THE Confederation of Zimbabwe Industries has warned Government against “indiscriminate” use of Treasury Bills to fund recurrent expenditure as this could crowd out the private sector from the limited liquidity available in the market. Appearing before Parliament’s Portfolio Committee on Budget and Finance, CZI president Mr Charles Msipa said although industry welcomed the clearing of foreign currency account balances through TBs by the Reserve Bank of Zimbabwe, the federation was concerned that excessive use of the instruments could force the private sector out.

“There is so much capital available in the country so, typically, if the Government gets into a deficit and gets into a habit of relying on that liquidity to finance the deficit it means that there is less money available to the other players in the productive sector for lending,” said Mr Msipa.

Between March and April the RBZ issued TBs worth more than $103 million towards clearing FCA and tobacco retention balances.

“We welcome the resolution of outstanding FCA balances. It is confidence building measure.

“But the more Government relies on using TBs to cover some of its recurrent expenditure, I don’t think they are planning to do that, but if that becomes the trend it may have the effect of crowding out the productive sectors,” said Mr Msipa.

He said although Government has not yet used TBs to finance recurrent expenditure as it is looking to raise funds for infrastructure development from pension funds, the CZI was sounding out “sounding a note of concern”.

Mr Msipa told the portfolio committee that industry was facing severe challenges that included de-industrialisation, infrastructure deficit and lack of competitiveness arising from a weakening South African rand. South Africa is Zimbabwe’s highest single trading partner.

The CZI president said the SA rand had lost more than 40 percent of its value in the last two years which has made locally produced goods more expensive than those produced in SA.

“In the last 18 months the SA rand has devalued by more than 40 percent against the United States dollar and this has made local industries companies 40 percent less competitive than SA producers just because of the exchange rate movement,” said Mr Msipa.

On infrastructure deficit Mr Msipa said the cost of capital was too high meaning that most businesses were using old equipment which often breaks down. The disruptions due to the breakdowns and power outages affected productivity.

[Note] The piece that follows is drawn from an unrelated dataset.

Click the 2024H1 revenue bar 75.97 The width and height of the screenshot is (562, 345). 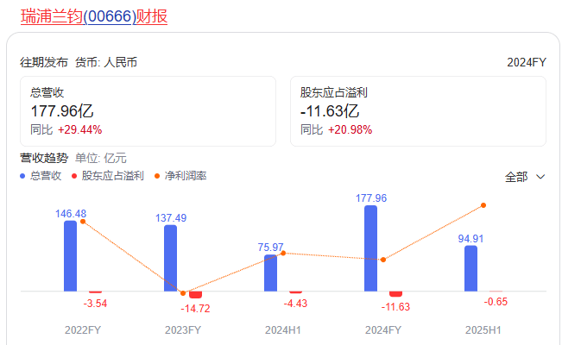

MPs highlighted that industry should reconsider its pricing of goods and services, which has forced consumers to import cheaper products.

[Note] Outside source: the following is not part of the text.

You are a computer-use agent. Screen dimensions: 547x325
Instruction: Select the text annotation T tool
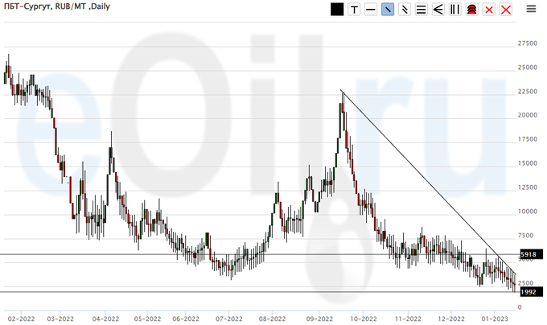[353, 10]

“Many industries are still in the hyper inflation mentality. The pricing of goods and services and the pricing of money in the financial services sector is self destructive.

“Those are the issues that we urge the CZI to discuss,” said committee chairperson Mr David Chapfika.

The CZI said its members were concerned at the inaction of the Zimbabwe Revenue Authority on imported products which do not originate from the free trading area in southern Africa.

Products which originate from the free trade area attract less import duty than those which originate outside the zone.

“Some of our members have frustrations with Zimra because of non action on products originating from Brazil and China and not from the free trade area. Such goods should be paying common tariffs for goods coming into the country.

“We have some companies in SA that facilitate to ensure these goods do not pay duty.

“The administration of the Certificate of Origin is extremely weak. We have a problem with that.

“We believe that 70-80 percent of Certificates of Origin are not valid because there is inadequate controls for the systems under which they are issued,” said president of the Mashonaland Chamber of Industry Mr Sifelani Jabangwe.